Study material section start

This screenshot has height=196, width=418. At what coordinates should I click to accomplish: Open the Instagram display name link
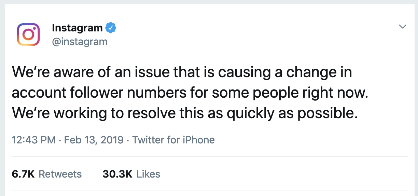77,28
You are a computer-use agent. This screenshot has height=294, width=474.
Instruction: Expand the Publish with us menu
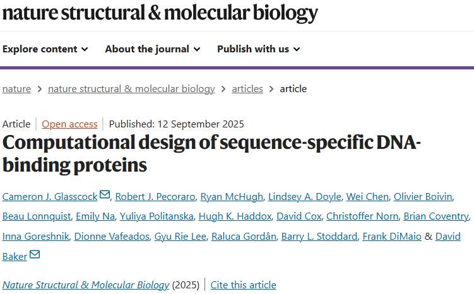pyautogui.click(x=259, y=49)
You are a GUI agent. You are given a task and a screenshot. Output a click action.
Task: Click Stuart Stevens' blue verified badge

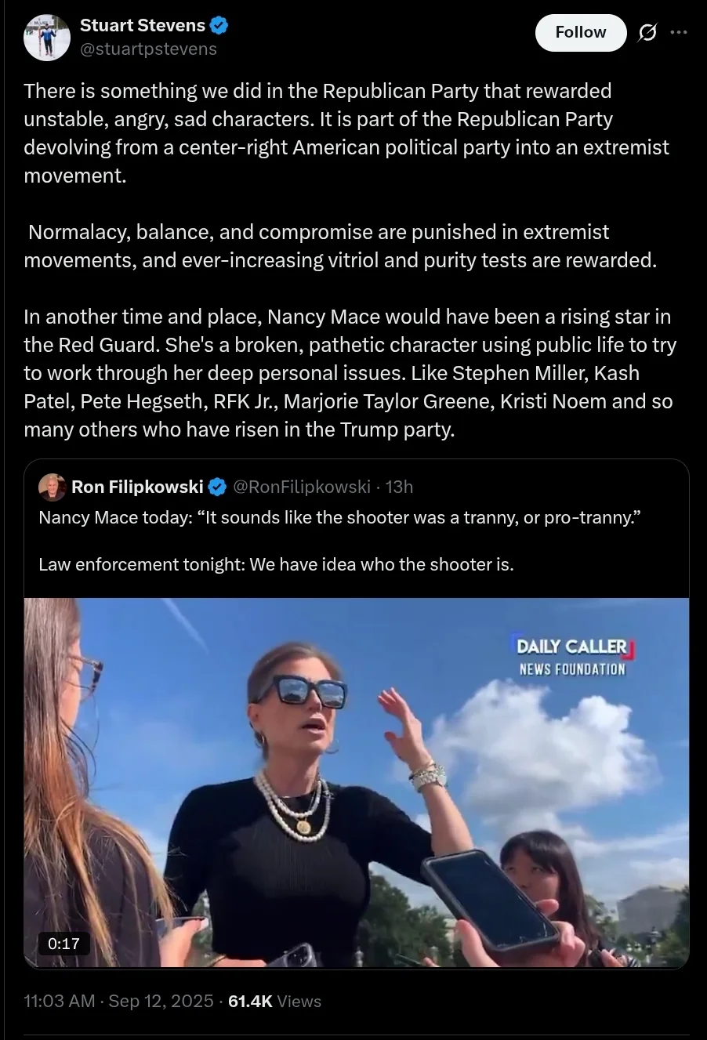pos(219,25)
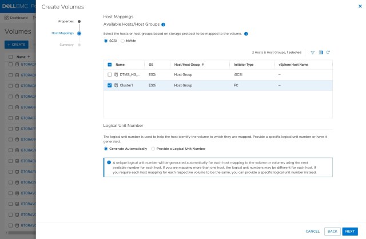Viewport: 366px width, 239px height.
Task: Open the column chooser icon
Action: [x=321, y=52]
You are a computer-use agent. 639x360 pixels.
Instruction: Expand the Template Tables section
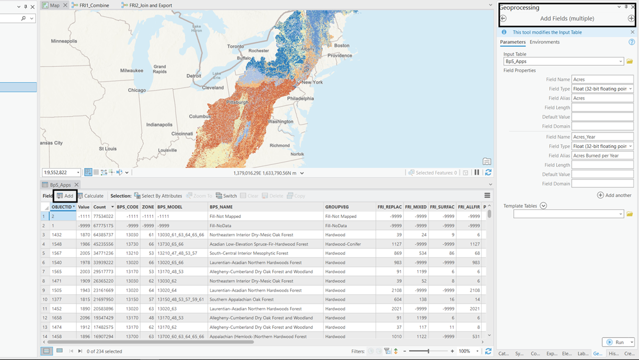tap(543, 205)
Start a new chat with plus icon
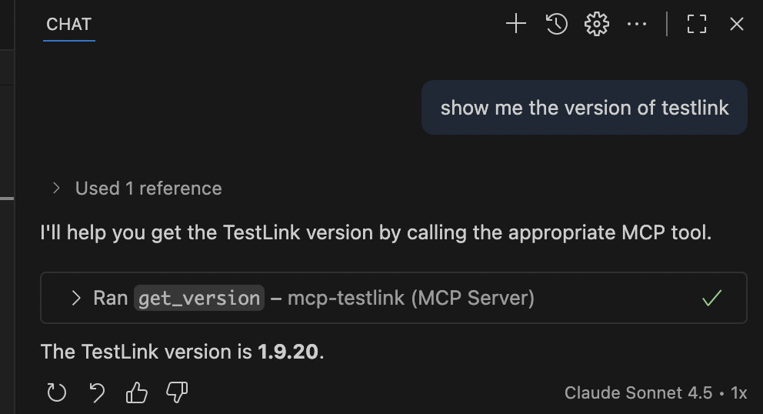This screenshot has width=763, height=414. coord(516,25)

Study material section end

- **Instructions to follow**: What is needed is every record above, restated word for word, with the pictures left out.

- **Solution to this problem**:
This screenshot has height=196, width=418. At what coordinates should I click to accomplish: Open the Instagram display name link
77,28
You are a computer-use agent. This screenshot has height=294, width=474.
Instruction: Expand the Publish with us menu
pyautogui.click(x=259, y=49)
You are a GUI agent. You are given a task and a screenshot. Output a click action.
Task: Click Stuart Stevens' blue verified badge

pos(219,25)
Viewport: 366px width, 239px height.
Task: Open the column chooser icon
Action: [x=321, y=52]
You are a computer-use agent. 639x360 pixels.
Instruction: Expand the Template Tables section
tap(543, 205)
Start a new chat with plus icon
This screenshot has width=763, height=414. coord(516,25)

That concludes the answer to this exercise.